--- Start Data records ---
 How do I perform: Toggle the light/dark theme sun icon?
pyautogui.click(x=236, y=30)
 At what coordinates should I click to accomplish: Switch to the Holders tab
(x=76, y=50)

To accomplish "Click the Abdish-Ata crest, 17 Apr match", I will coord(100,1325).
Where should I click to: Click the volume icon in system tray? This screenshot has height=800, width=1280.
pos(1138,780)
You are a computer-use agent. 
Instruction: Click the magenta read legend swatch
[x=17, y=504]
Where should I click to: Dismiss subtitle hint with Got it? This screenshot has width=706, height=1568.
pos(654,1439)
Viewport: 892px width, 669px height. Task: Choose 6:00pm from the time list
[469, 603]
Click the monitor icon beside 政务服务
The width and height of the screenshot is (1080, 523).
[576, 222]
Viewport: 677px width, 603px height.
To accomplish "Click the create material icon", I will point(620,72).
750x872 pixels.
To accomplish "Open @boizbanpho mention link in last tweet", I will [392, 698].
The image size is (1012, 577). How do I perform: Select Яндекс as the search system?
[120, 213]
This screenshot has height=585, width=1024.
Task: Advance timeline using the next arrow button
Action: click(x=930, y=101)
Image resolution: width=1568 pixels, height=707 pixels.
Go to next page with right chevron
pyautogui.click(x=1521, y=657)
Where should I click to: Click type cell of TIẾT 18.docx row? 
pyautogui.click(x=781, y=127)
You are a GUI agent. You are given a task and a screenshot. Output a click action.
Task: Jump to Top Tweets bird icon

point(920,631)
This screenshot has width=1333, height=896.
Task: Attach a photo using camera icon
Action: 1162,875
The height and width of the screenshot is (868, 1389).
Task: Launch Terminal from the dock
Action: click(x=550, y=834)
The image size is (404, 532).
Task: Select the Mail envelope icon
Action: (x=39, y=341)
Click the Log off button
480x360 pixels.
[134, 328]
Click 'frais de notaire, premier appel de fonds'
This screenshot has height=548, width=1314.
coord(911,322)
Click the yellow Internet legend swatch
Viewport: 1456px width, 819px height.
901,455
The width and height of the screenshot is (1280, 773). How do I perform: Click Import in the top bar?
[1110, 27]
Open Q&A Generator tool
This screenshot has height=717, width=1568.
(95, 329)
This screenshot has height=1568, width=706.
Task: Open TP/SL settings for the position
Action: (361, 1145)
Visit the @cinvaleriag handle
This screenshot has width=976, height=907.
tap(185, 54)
--- End Data records ---
• _Given instruction_: Copy every one of the records above word for word, without changing anything.

• _Correct output_:
 How do I perform: Toggle the light/dark theme sun icon?
pyautogui.click(x=236, y=30)
 At what coordinates should I click to accomplish: Switch to the Holders tab
(x=76, y=50)

To accomplish "Click the Abdish-Ata crest, 17 Apr match", I will coord(100,1325).
Where should I click to: Click the volume icon in system tray? This screenshot has height=800, width=1280.
pos(1138,780)
You are a computer-use agent. 
Instruction: Click the magenta read legend swatch
[x=17, y=504]
Where should I click to: Dismiss subtitle hint with Got it? This screenshot has width=706, height=1568.
pos(654,1439)
Viewport: 892px width, 669px height. Task: Choose 6:00pm from the time list
[469, 603]
Click the monitor icon beside 政务服务
The width and height of the screenshot is (1080, 523).
[576, 222]
Viewport: 677px width, 603px height.
To accomplish "Click the create material icon", I will point(620,72).
750x872 pixels.
To accomplish "Open @boizbanpho mention link in last tweet", I will [392, 698].
The image size is (1012, 577). How do I perform: Select Яндекс as the search system?
[120, 213]
This screenshot has height=585, width=1024.
Task: Advance timeline using the next arrow button
Action: click(x=930, y=101)
Image resolution: width=1568 pixels, height=707 pixels.
Go to next page with right chevron
pyautogui.click(x=1521, y=657)
Where should I click to: Click type cell of TIẾT 18.docx row? 
pyautogui.click(x=781, y=127)
You are a GUI agent. You are given a task and a screenshot. Output a click action.
Task: Jump to Top Tweets bird icon

point(920,631)
This screenshot has width=1333, height=896.
Task: Attach a photo using camera icon
Action: 1162,875
The height and width of the screenshot is (868, 1389).
Task: Launch Terminal from the dock
Action: click(x=550, y=834)
The image size is (404, 532).
Task: Select the Mail envelope icon
Action: (x=39, y=341)
Click the Log off button
480x360 pixels.
[134, 328]
Click 'frais de notaire, premier appel de fonds'
This screenshot has height=548, width=1314.
coord(911,322)
Click the yellow Internet legend swatch
Viewport: 1456px width, 819px height.
901,455
The width and height of the screenshot is (1280, 773). How do I perform: Click Import in the top bar?
[1110, 27]
Open Q&A Generator tool
This screenshot has height=717, width=1568.
(95, 329)
This screenshot has height=1568, width=706.
Task: Open TP/SL settings for the position
Action: (361, 1145)
Visit the @cinvaleriag handle
This screenshot has width=976, height=907.
tap(185, 54)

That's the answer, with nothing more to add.